[Devel] Re: [PATCH v4 2/2] cgroups: make procs file writable

Tue Aug 3 21:30:00 PDT 2010

Hi Ben, Kame,

Sorry for the delay in getting to look at this,

On Tue, Aug 3, 2010 at 6:08 PM, KAMEZAWA Hiroyuki
<kamezawa.hiroyu at jp.fujitsu.com> wrote:
>>
>>       for_each_subsys(root, ss) {
>>               if (ss->attach)
>>                       ss->attach(ss, cgrp, oldcgrp, tsk, false);
>>       }
>> -     set_bit(CGRP_RELEASABLE, &oldcgrp->flags);
>> +
>
> Hmm. By this, we call ss->attach(ss, cgrp, oldcgrp, tsk, false) after
> makring CGRP_RELEASABLE+synchronize_rcu() to oldcgroup...is it safe ?
> And why move it before attach() ?
>

Marking as releasable should be fine - the only time this is cleared
is when you write to notify_on_release.

I think that the put_css_set(oldcg) and synchronize_rcu() is safe, by
the following logic:

- we took cgroup_lock in cgroup_tasks_write()

- after this point, oldcgrp was initialized from the task's cgroup;
therefore oldcgrp still existed at this point

- even if all the threads (including the one being operated on) exit
(and hence leave oldcgrp) while we're doing the attach, we're holding
cgroup_lock so no-one else can delete oldcgrp

So it's certainly possible that the task in question has exited by the
time we call the subsys attach methods, but oldcgrp should still be
alive.

Whether we need an additional synchronize_rcu() after the attach()
calls is harder to determine - I guess it's better to be safe than
sorry, unless people are seeing specific performance issues with this.

I think the css_set_check_fetched() function needs more comments
explaining its behaviour and what its return value indicates.
>> +     /*
>> +      * we need to make sure we have css_sets for all the tasks we're
>> +      * going to move -before- we actually start moving them, so that in
>> +      * case we get an ENOMEM we can bail out before making any changes.

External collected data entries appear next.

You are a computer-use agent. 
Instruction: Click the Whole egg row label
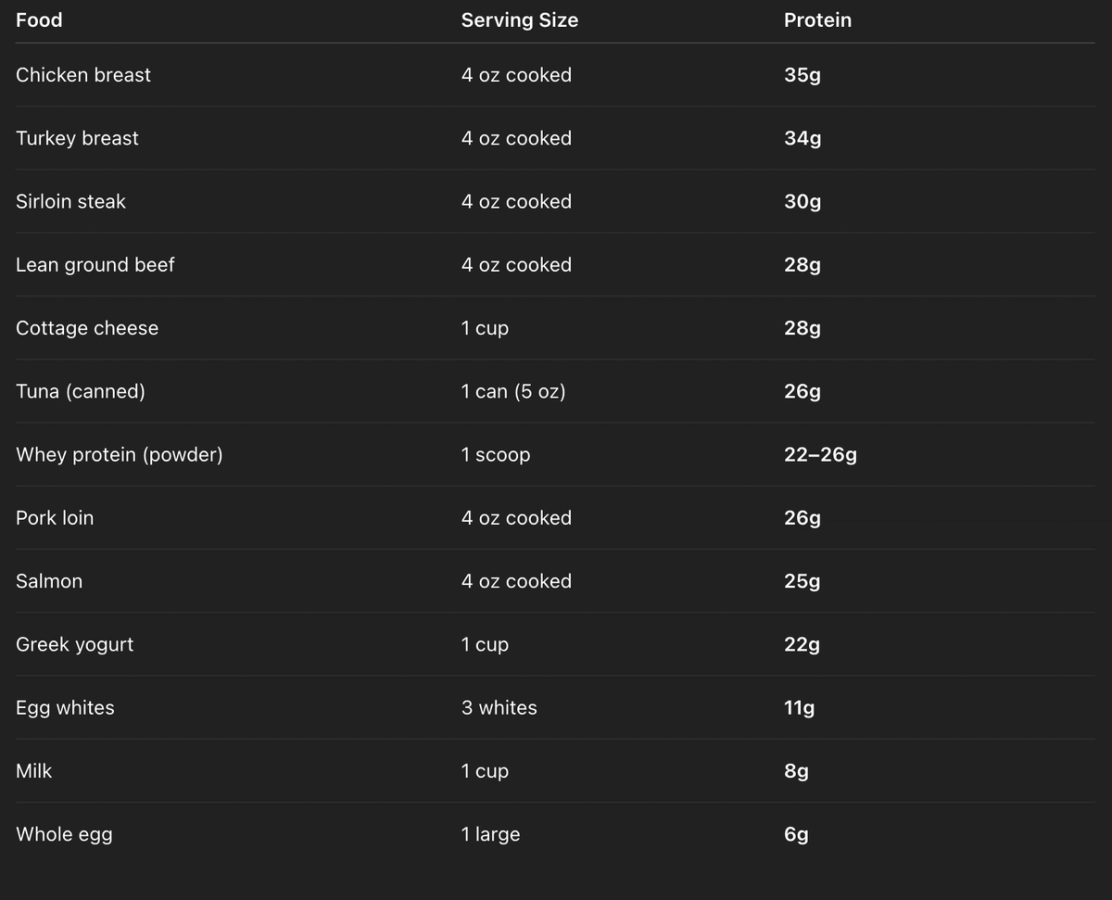pos(64,834)

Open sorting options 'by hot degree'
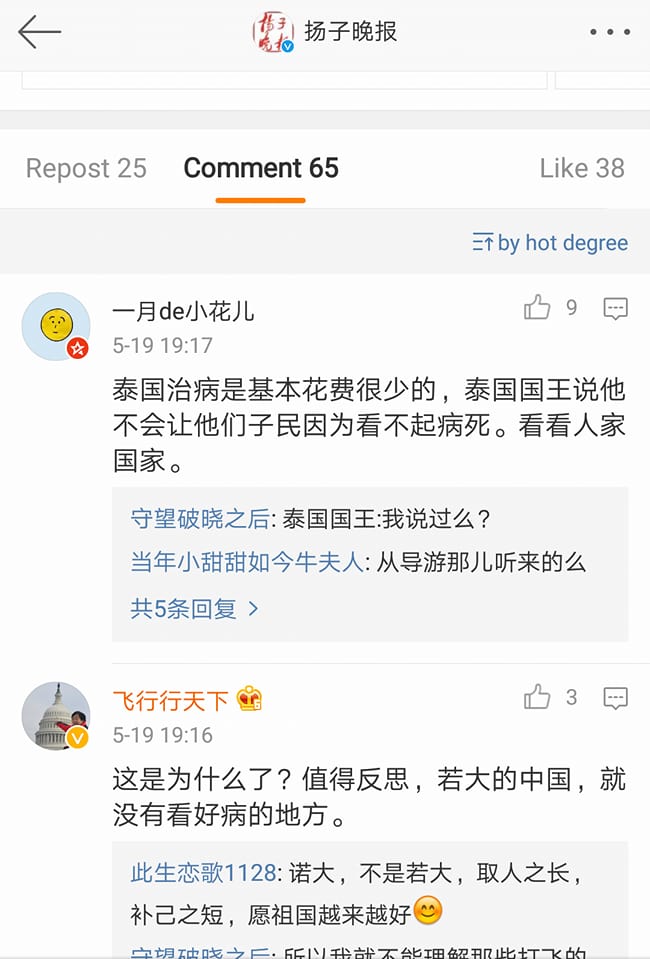pyautogui.click(x=550, y=243)

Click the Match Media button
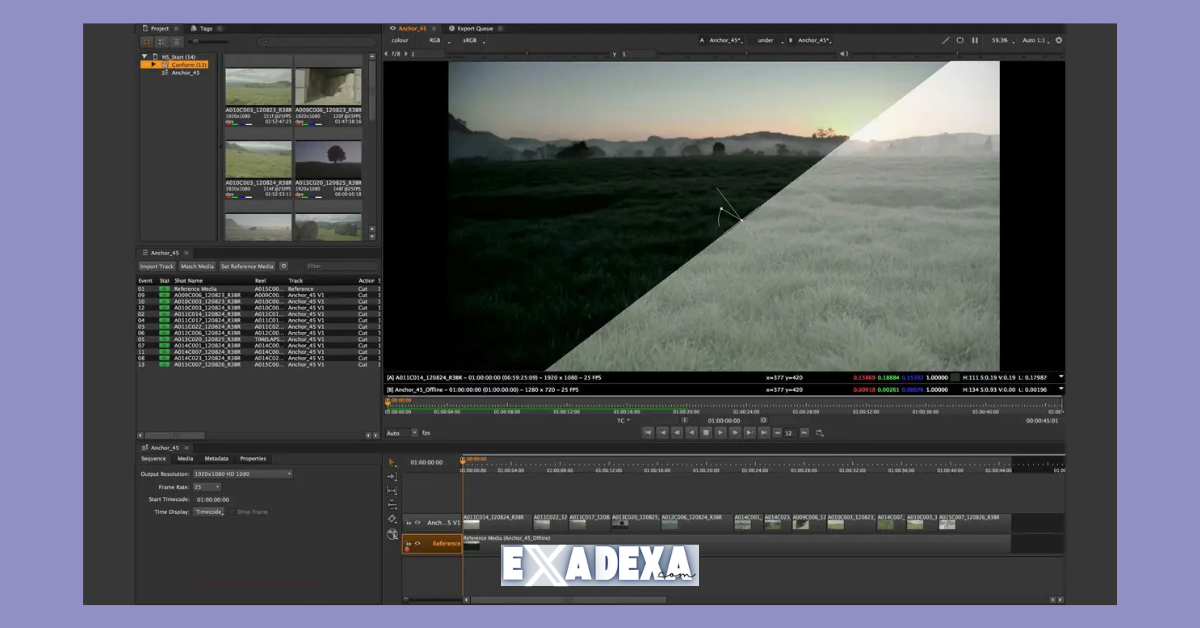198,266
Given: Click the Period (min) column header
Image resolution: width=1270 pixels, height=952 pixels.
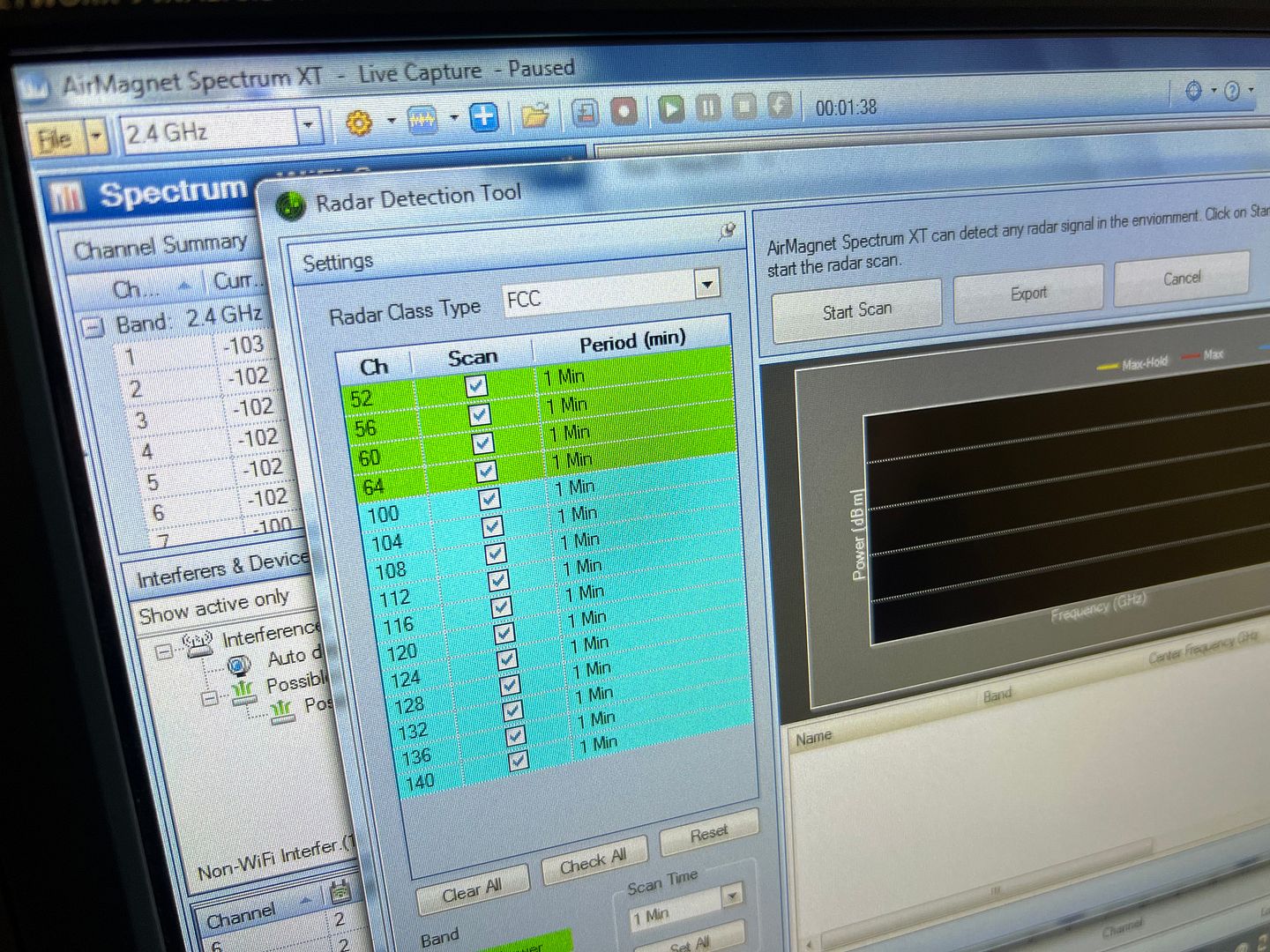Looking at the screenshot, I should pyautogui.click(x=631, y=341).
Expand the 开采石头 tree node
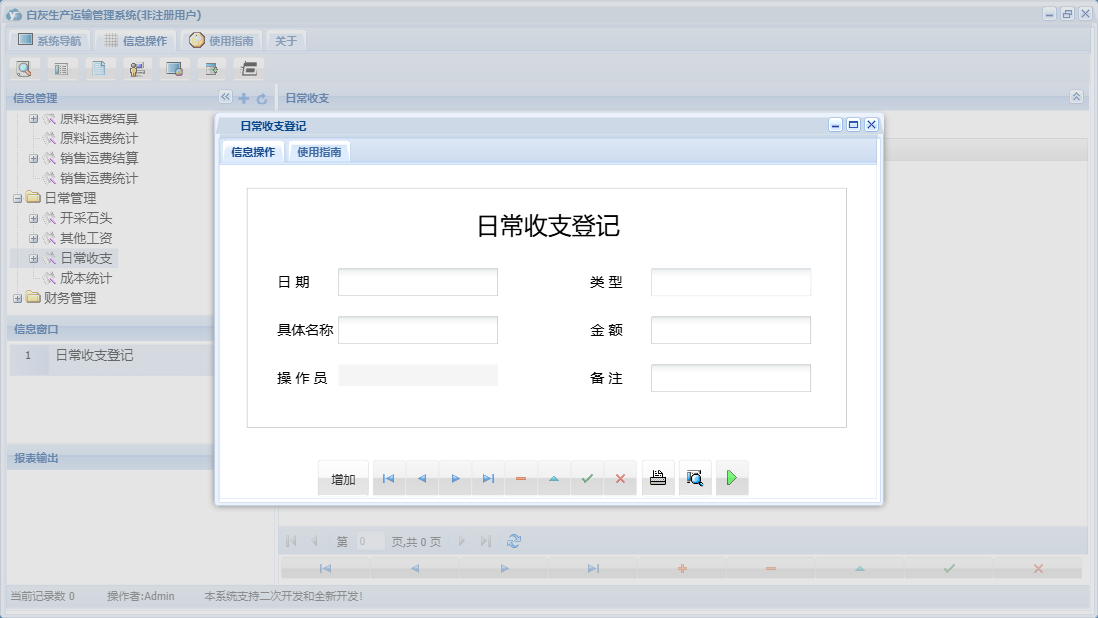The image size is (1098, 618). [35, 217]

More than that - even if we don't get an ENOMEM, we can't safely sleep
in the RCU section, so we'd either have to do all memory allocations
atomically (which would be bad and unreliable) or else we avoid the
need to allocate in the RCU section (which is the choice taken here).

>> +      */
>> +     struct list_head newcg_list;
>> +     struct cg_list_entry *cg_entry, *temp_nobe;
>> +
>> +     /* check that we can legitimately attach to the cgroup. */
>> +     for_each_subsys(root, ss) {
>> +             if (ss->can_attach) {
>> +                     retval = ss->can_attach(ss, cgrp, leader, true);
>> +                     if (retval) {
>> +                             failed_ss = ss;
>> +                             goto out;
>> +                     }
>> +             }
>> +     }
>
> Then, we cannot do attach limitaion control per thread ? (This just check leader.)
> Is it ok for all subsys ?

By passing "true" as the "threadgroup" parameter to can_attach(),
we're letting the subsystem decide if it needs to do per-thread
checks. For most subsystems, calling them once for each thread would
be unnecessary.

>
>
>> +
>> +     /*
>> +      * step 1: make sure css_sets exist for all threads to be migrated.
>> +      * we use find_css_set, which allocates a new one if necessary.
>> +      */
>> +     INIT_LIST_HEAD(&newcg_list);
>> +     oldcgrp = task_cgroup_from_root(leader, root);
>> +     if (cgrp != oldcgrp) {
>> +             /* get old css_set */
>> +             task_lock(leader);
>> +             if (leader->flags & PF_EXITING) {
>> +                     task_unlock(leader);
>> +                     goto prefetch_loop;
>> +             }
> Why do we continue here ? not -ESRCH ?
>

It's possible that some threads from the process are exiting while
we're trying to move the entire process. As long as we move at least
one thread, we shouldn't care if some of its threads are exiting.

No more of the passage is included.